Description of the task
Once you reach the line containing "1167x667 pixels." in the data below, restate each line word for word up to and including the one containing "Open the shopping".

Collection entries
=== Section Start ===
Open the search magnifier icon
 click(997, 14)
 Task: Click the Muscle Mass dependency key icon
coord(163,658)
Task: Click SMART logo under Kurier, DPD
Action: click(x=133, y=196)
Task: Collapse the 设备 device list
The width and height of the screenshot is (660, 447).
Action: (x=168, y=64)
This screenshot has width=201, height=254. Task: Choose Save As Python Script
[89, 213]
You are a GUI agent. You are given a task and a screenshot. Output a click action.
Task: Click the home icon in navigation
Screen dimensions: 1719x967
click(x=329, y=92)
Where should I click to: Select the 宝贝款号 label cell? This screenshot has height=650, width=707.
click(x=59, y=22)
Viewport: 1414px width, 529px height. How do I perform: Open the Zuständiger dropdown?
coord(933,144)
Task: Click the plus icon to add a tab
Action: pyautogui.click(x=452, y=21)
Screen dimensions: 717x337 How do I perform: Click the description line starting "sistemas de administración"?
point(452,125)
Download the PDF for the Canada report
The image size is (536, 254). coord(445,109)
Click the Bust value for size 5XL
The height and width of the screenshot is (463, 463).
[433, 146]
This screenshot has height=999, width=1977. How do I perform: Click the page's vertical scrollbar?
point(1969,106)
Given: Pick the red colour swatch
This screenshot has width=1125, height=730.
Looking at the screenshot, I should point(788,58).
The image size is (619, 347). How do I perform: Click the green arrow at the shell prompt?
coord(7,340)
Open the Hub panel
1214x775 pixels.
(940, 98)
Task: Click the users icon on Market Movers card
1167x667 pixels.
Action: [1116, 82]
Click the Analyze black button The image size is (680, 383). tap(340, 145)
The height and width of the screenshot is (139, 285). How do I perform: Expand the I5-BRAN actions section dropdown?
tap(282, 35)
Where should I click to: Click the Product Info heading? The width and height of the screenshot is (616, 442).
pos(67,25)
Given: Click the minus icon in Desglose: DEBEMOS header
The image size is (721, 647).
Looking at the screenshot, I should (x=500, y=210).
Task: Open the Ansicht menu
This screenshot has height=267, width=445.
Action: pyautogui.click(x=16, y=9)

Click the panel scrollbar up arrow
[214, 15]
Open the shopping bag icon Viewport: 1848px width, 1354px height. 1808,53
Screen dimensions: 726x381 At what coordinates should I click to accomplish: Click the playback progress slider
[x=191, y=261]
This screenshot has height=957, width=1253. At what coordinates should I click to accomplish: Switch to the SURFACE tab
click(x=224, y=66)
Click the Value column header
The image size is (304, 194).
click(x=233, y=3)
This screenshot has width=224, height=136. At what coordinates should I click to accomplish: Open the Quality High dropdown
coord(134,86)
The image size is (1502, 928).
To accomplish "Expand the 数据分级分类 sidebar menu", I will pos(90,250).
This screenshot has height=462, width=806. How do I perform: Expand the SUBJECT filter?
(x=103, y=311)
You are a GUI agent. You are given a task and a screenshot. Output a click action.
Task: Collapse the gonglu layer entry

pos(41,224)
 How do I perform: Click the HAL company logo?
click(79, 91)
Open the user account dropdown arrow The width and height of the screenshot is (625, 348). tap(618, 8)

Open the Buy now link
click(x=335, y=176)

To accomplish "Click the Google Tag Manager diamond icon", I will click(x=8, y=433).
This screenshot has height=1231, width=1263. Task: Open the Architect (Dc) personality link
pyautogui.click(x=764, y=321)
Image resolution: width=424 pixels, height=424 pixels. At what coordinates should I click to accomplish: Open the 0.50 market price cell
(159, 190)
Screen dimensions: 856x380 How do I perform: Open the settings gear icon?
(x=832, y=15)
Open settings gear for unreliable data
=== Section End ===
Answer to this problem
1167x667 pixels.
Action: [1116, 82]
Click the Analyze black button The image size is (680, 383). tap(340, 145)
The height and width of the screenshot is (139, 285). How do I perform: Expand the I5-BRAN actions section dropdown?
tap(282, 35)
Where should I click to: Click the Product Info heading? The width and height of the screenshot is (616, 442).
pos(67,25)
Given: Click the minus icon in Desglose: DEBEMOS header
The image size is (721, 647).
Looking at the screenshot, I should (x=500, y=210).
Task: Open the Ansicht menu
This screenshot has height=267, width=445.
Action: pyautogui.click(x=16, y=9)

Click the panel scrollbar up arrow
[214, 15]
Open the shopping bag icon Viewport: 1848px width, 1354px height. 1808,53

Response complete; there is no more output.